Can a sport be considered as rare as an antique? Perhaps it can if the sport is ballooning, which has seen many ups and downs (pun definitely intended) due to the special nature of the sport and the scarcity of actual balloon manufacturers.
I recently attended my first Great Balloon Race, which has been filling the skies over Reno, Nevada, with balloons since 1982. In its first year there were only 20 balloons. Reportedly, the average number of pilots attending the event has decreased in the past few years, but on the day I attended, I saw 87 billowing balloons take to the air.

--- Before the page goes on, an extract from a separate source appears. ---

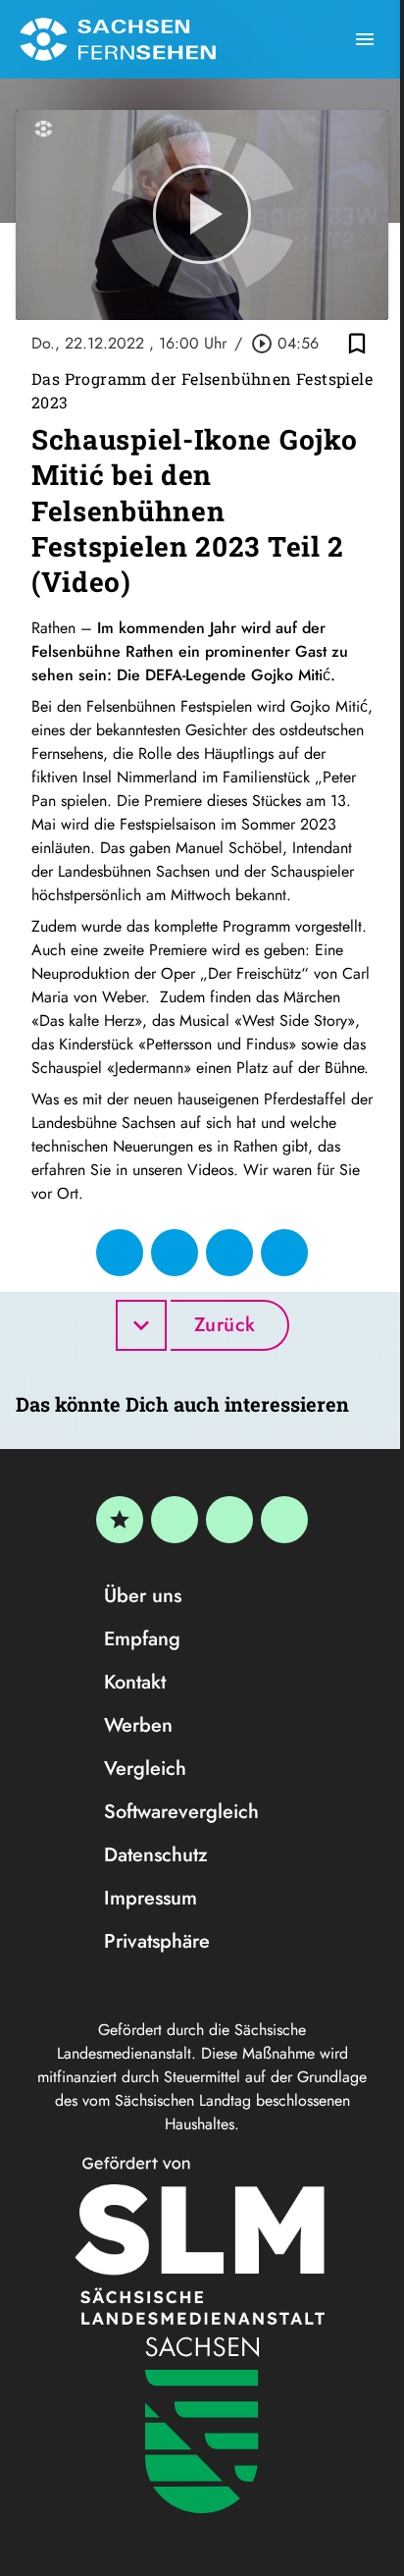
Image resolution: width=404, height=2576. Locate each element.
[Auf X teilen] (174, 1252)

The Reno race is not an isolated occurrance. The Albuquerque International Balloon Fiesta started with 13 balloons in 1972 and is predicted to have 700-plus balloons in the air for this year’s flight. Balloon festivals also take place in many other states, including Mississippi, Missouri, and Texas.

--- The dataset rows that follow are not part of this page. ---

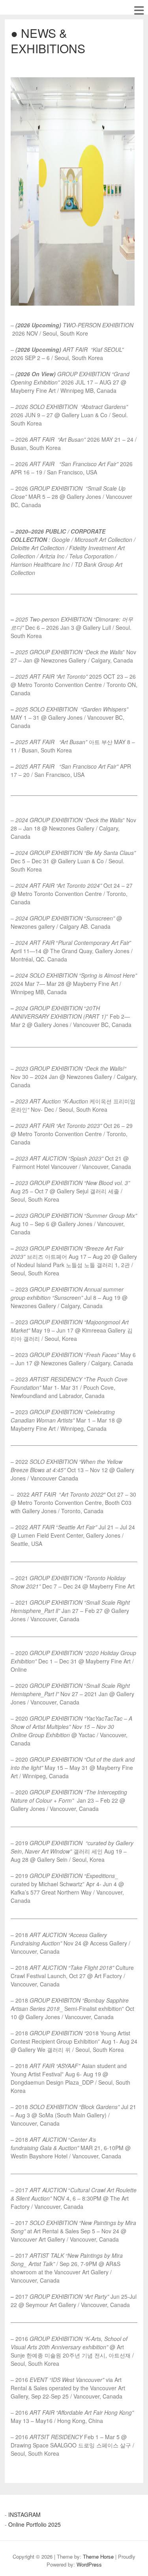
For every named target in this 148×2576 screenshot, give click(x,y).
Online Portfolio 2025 (34, 2524)
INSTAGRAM (24, 2514)
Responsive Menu (138, 10)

As I walked between the roar of the flames and the hum of the motors, I saw balloons rise like jellyfish floating to the surface of the ocean. It was hard for me to grasp that this event was actually a competition. The painterly sky, speckled with a rainbow of colors against the early orange light, seemed to be much more like performance art than a heated contest.
The movement of the balloon is a collaboration between the pilot’s ability to read air currents and the force of the wind. This tension between human skill and natural forces makes for a more meditative experience for spectators on the ground, who can only marvel at the balloons floating over their heads. While football and rugby fans might be disappointed by the lack of testosterone and brute activity in this airy sport, there is plenty of drama to keep you on the edge of your seat—there’s more than meets the eye when it comes to flying a hot-air balloon.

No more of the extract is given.